> [WHAT YOU HAVE TO DO]:
The entire listing that follows must be repeated exactly, pictures excluded.

> [TASK MATERIAL]:
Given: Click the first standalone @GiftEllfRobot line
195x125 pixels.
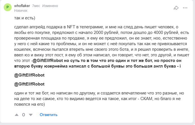Looking at the screenshot, I should 29,75.
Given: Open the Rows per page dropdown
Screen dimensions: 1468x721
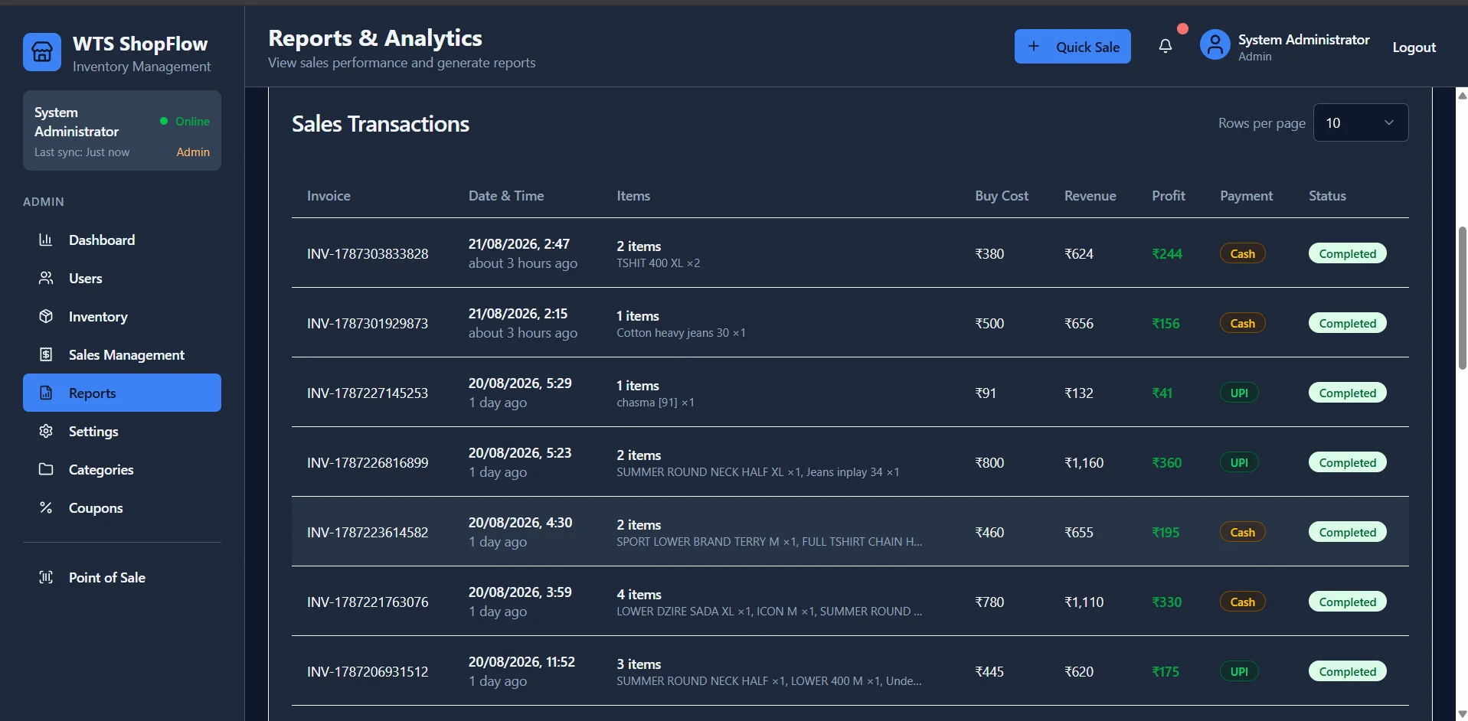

> [RESPONSE TO THIS EXERCISE]:
Given: Click the first standalone @GiftEllfRobot line
195x125 pixels.
Looking at the screenshot, I should 29,75.
Given: Open the Rows per page dropdown
Screen dimensions: 1468x721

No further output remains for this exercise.